→ **Exercise data**:
☆ ☆ ☆

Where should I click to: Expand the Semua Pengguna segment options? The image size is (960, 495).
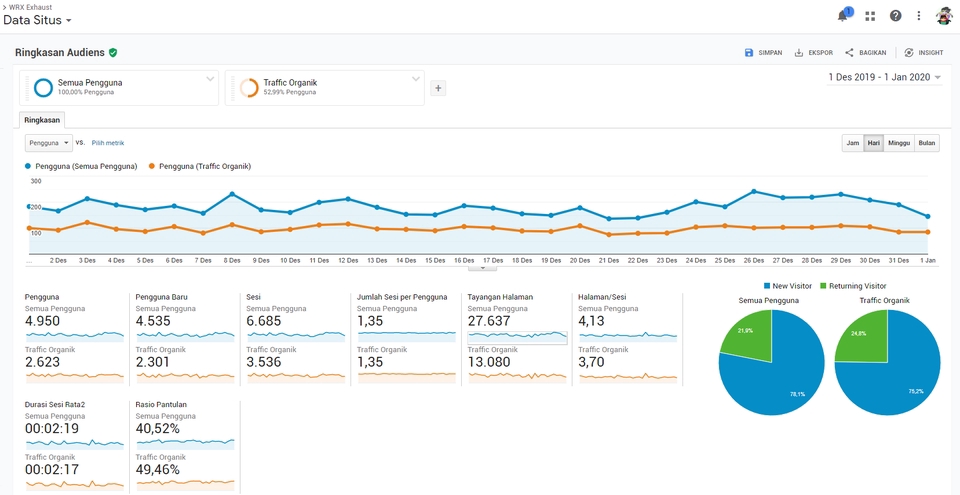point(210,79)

☆ ☆ ☆

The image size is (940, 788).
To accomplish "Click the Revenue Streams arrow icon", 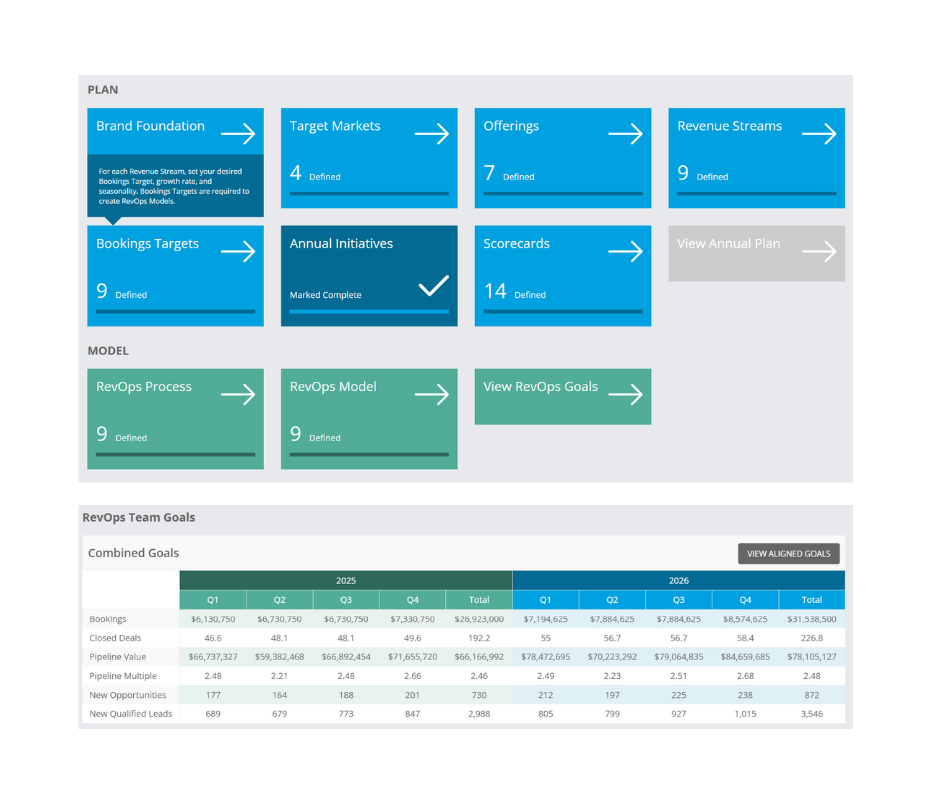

☆ ☆ ☆

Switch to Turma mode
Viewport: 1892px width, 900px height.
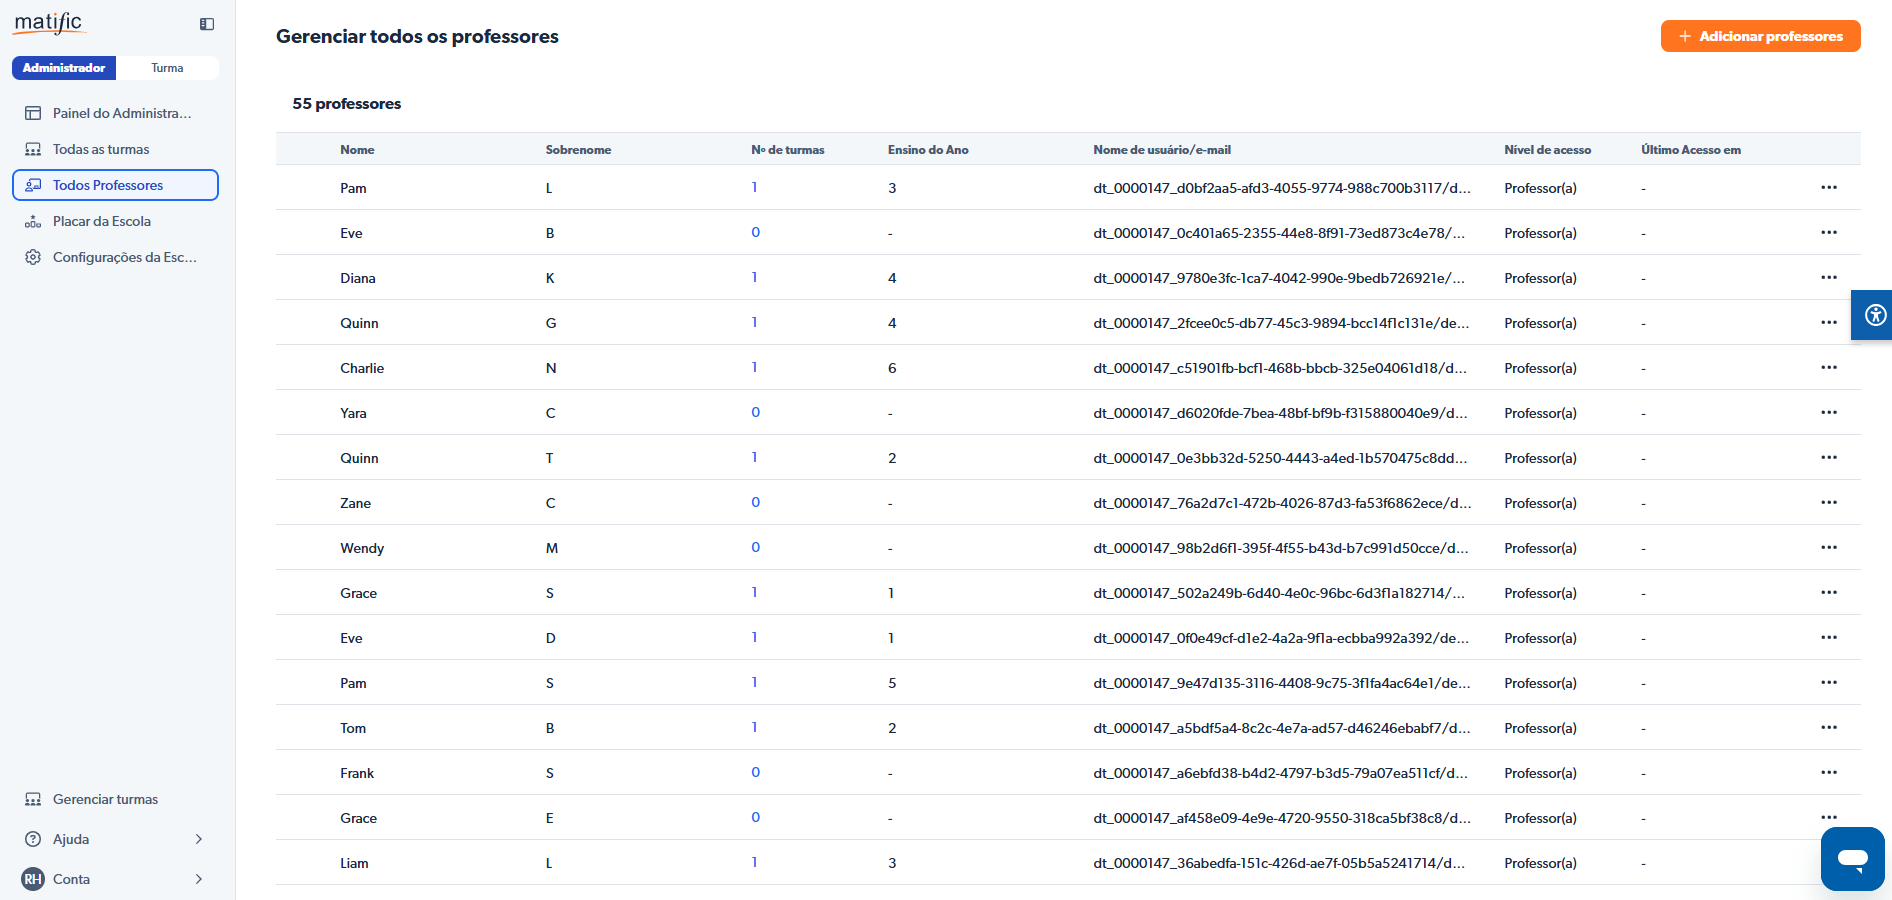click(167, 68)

☆ ☆ ☆

→ **Task description**: Could you copy out, word for word, the rows from the line containing "The image size is (940, 788)." through the line containing "the Revenue Streams", including both of those lines, and leave the pictures out?

→ **Response to this exercise**:
The image size is (940, 788).
To accomplish "Click the Revenue Streams arrow icon", 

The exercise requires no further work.